SpikeStrip is a module for Apache 2.x that implements a new form of content access control for online social networks. SpikeStrip enables identification, tracking, and rate limiting of rogue crawlers. SpikeStrip encrypts hyperlinks within pages served by Apache using the current browser's session key and a server-side secret key. Incoming requests for encrypted URLs are decrypted and served as normal. This link encryption procedure creates a unique "view" of the protected website for each browser.
Because each "view" is unique to a specific browsing session, this enables SpikeStrip to track each client's requests with 100% accuracy. If crawlers attempt to evade detection by changing their session keys their enqueued URLs will be invalidated, since they will no longer decrypt properly. This forces crawlers to restart their traversal from scratch, effectively defeating them. Furthermore, SpikeStrip significantly hinders stealthy, distributed crawlers. Binding URLs to individual sessions prevents crawling machines from being able to effectively share URLs and state, which are key coordination operations for distributed crawlers.
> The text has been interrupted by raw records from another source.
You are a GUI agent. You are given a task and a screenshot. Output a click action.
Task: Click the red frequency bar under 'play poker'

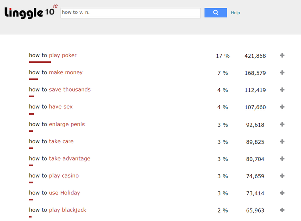[x=40, y=62]
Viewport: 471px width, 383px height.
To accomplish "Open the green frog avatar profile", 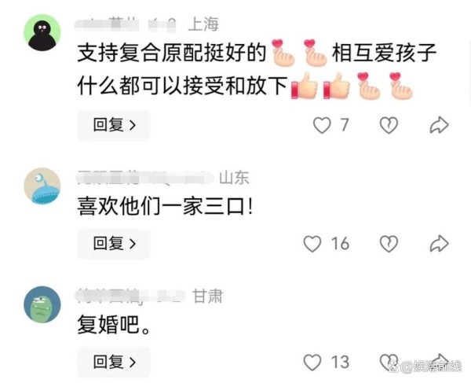I will (x=42, y=304).
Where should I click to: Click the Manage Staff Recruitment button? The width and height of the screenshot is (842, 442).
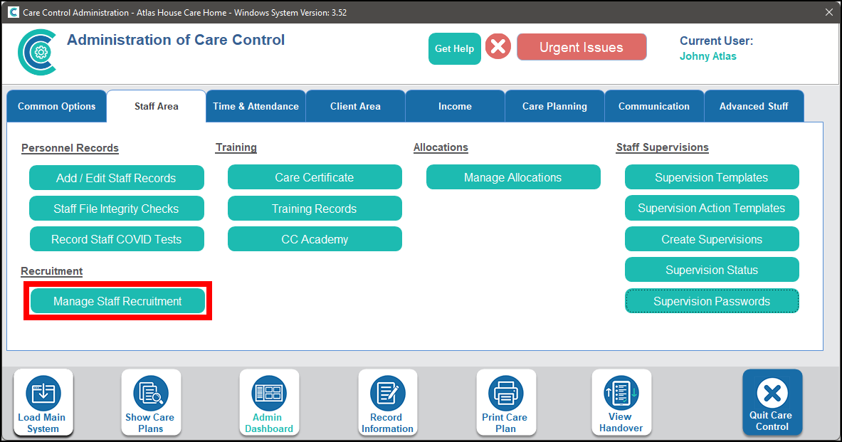click(x=117, y=301)
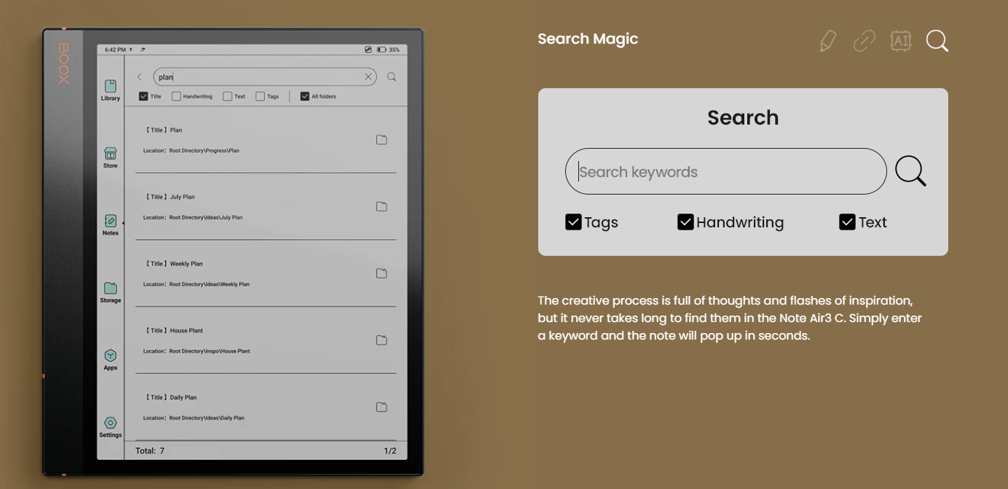Select the link feature icon
This screenshot has height=489, width=1008.
pyautogui.click(x=864, y=41)
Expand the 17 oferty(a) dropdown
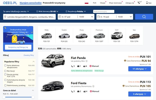 tap(140, 69)
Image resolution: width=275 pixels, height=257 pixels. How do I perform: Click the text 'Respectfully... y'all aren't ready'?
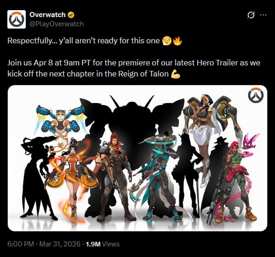84,41
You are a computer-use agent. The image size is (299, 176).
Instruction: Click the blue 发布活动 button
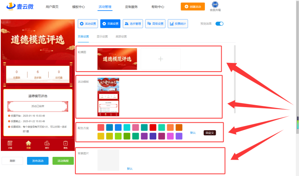click(x=38, y=161)
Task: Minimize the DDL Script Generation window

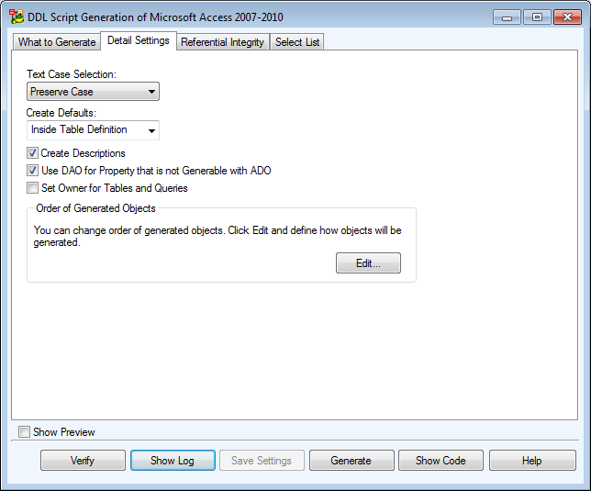Action: click(508, 17)
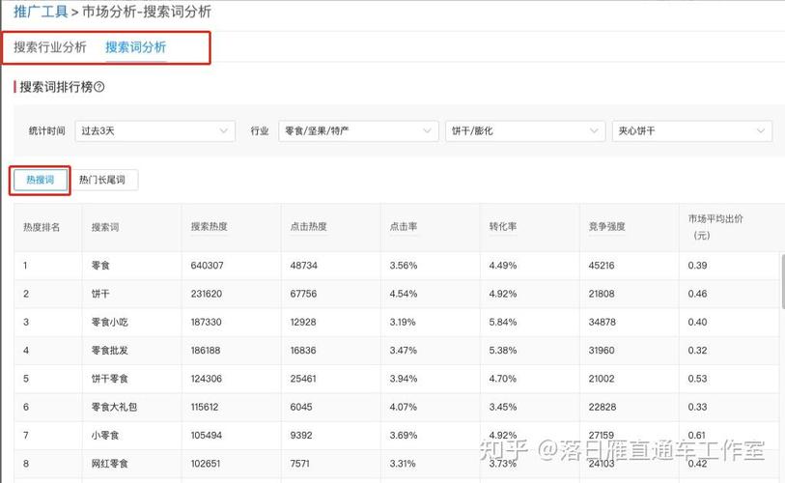Sort by the 点击热度 column header
Image resolution: width=785 pixels, height=483 pixels.
[x=308, y=226]
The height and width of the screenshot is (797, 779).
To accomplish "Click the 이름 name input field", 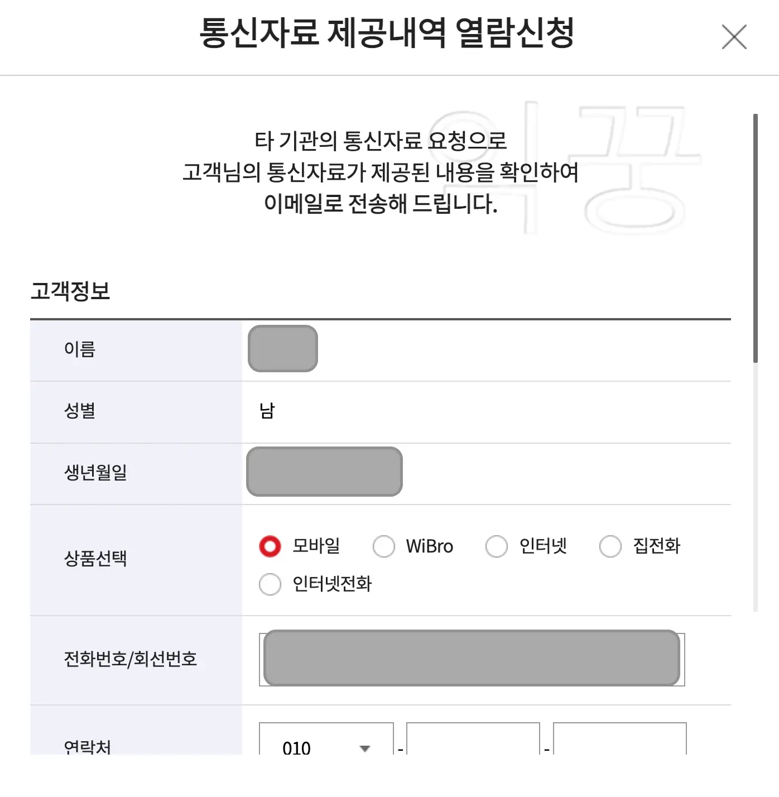I will [x=282, y=349].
SpikeStrip uses its precise client-tracking capabilities to perform rate-limiting on HTTP requests on a per-session basis. This approach to request rate-limiting is superior to IP based tracking since it can disambiguate users who are behind NATs and proxies. SpikeStrip's rate-limiting prevents rogue crawlers from being able to index the protected website's content in a timely fashion.
The protection offered by SpikeStrip is 100% configurable via the Apache conf file. The IP addresses and hostnames of known good crawlers, such as Googlebot, can be whitelisted so that they will not be rate-limited. This enables websites to still be indexed by search engines. The URLs that SpikeStrip encrypts are also configurable through the use of regex statements. This enables website administrators to determine precisely which portions of their site receive SpikeStrip protection.
SpikeStrip is designed for high efficiency. In most cases, SpikeStrip imposes only 7% CPU performance penalty on protected webservers, and uses less than 30 megabytes of RAM.